If your business is trying to find a new warehouse location, whether for the first time or expanding into multiple locations, we’ve got a few tips to consider that might just make the process a little easier:


Ideal Location: The considerations for selecting a warehouse location are fairly different than selecting something like a retail location. You need to consider the shipping locations of your suppliers to consider the impact of your location on shipping times, as well as how it can affect the delivery locations you’re setting up for your customers. Find out where the deliveries are being made, where you’ll be able to deliver to, and how accessible your location will be from highways and main roads to increase the speed of over-the-road shipping.


Storage Requirements: Many companies manufacture products with strict storage requirements, such as flammable products, potentially hazardous materials, and food.
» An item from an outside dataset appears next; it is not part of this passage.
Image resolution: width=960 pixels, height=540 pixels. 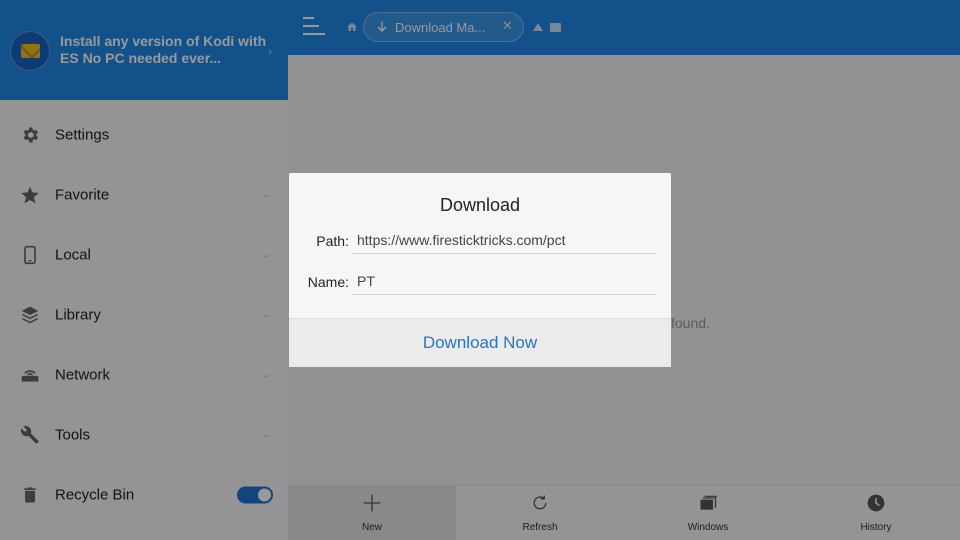 What do you see at coordinates (504, 242) in the screenshot?
I see `path-field: https://www.firesticktricks.com/pct` at bounding box center [504, 242].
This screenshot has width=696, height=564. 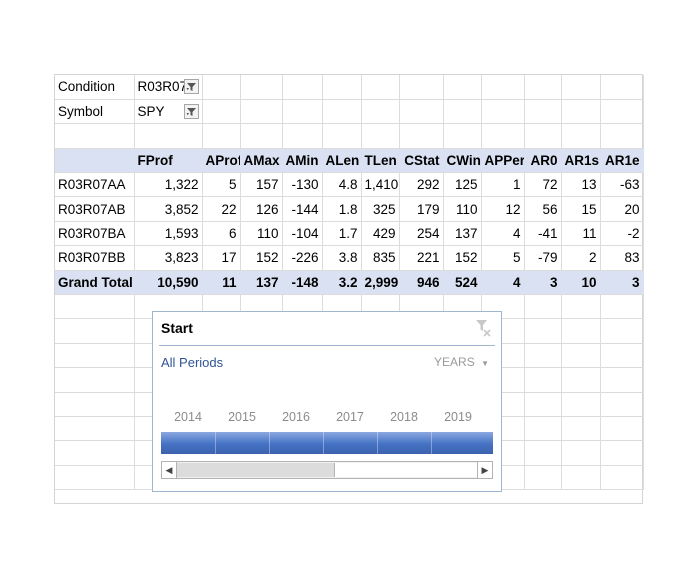 I want to click on row-label: R03R07AB, so click(x=95, y=209).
When considering a new warehouse location, you need to make sure they have the ability to store these non-standard items. Do they have food safety shelving to keep perishables fresh and safe in freezers or in the warehouse? Is their wire shelving safe enough to store products that may be hazardous? Depending on what you’ll need them to store, this may be a pretty important consideration.


Storage Capacity: Above and beyond how safe their products are, any new warehouse location needs to be able to handle the required product load. Take some time to analyze how much storage space you’re currently using and measure that against how much warehouse storage any potential new facility might have in order to figure out if they can meet your needs. Not every warehouse has to stock every single product you carry (unless you’re already dealing with a smaller product lineup), but if the warehouse won’t offer enough space to stock the items you need them to, it might not be worth pursuing.


Labor Availability: If you’re not going to be staffing your new warehouse yourself, you’ll need to see what kind of workforce is available at the warehouse you’re choosing. Does your new warehouse operate 2nd or 3rd shifts? Are there competing businesses that might reduce the talent pool? Can they provide enough workers to make sure your deliveries and shipments can be handled on time? Even if the warehouse is spacious enough, a lack of workers might mean they can’t meet your delivery and time needs.


By considering all of the above factors, you can hopefully reduce some frustration and make sure you find the ideal fit for your business.